## Work required
The line containing "This screenshot has height=1332, width=2380." marks where to begin. Write out that line and every line after it exactly, through the last line below.

## Stored items
-*-*-

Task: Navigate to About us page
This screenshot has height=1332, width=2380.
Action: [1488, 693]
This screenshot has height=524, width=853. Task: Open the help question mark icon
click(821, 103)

-*-*-

## Response to this exercise
This screenshot has height=1332, width=2380.
Action: [1488, 693]
This screenshot has height=524, width=853. Task: Open the help question mark icon
click(821, 103)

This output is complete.